> **Source extract**:
Sometimes the reactions were straightforward – passing interest perhaps gave way to mild adulation for the returning explorer-heroes. On other occasions ridicule and criticism was heaped heavily upon weary shoulders like a sudden snowfall. Yet interest in exploration would often melt away as quickly as it appeared, the vogue shifting elsewhere. In London alone, it is worth remembering how many people and organisations were indifferent to the promise of exploration, and that many vigorously condemned the idea of a journey to the North. Some mounted effusive exhibitions in honour of their polar heroes; others wrote comic songs poking fun at their failings.

> **Given data**:
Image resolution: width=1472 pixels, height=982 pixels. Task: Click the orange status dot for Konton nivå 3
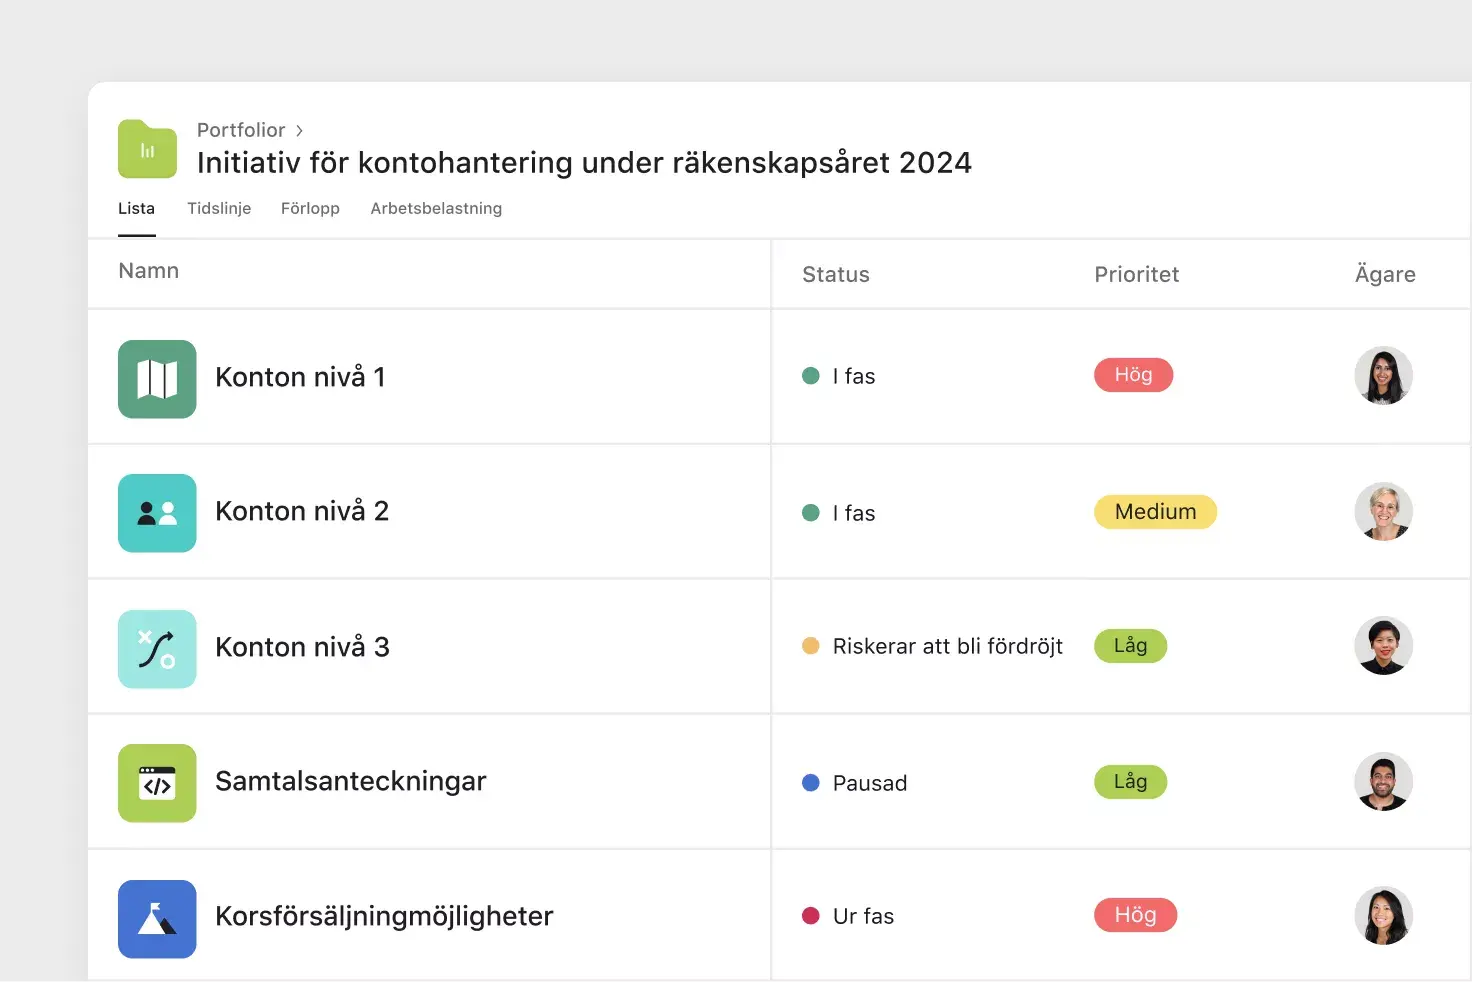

> **What is being asked**:
Reproduce the passage above on public reactions to polar exploration, word for word and in full.

> **Solution below**:
Sometimes the reactions were straightforward – passing interest perhaps gave way to mild adulation for the returning explorer-heroes. On other occasions ridicule and criticism was heaped heavily upon weary shoulders like a sudden snowfall. Yet interest in exploration would often melt away as quickly as it appeared, the vogue shifting elsewhere. In London alone, it is worth remembering how many people and organisations were indifferent to the promise of exploration, and that many vigorously condemned the idea of a journey to the North. Some mounted effusive exhibitions in honour of their polar heroes; others wrote comic songs poking fun at their failings.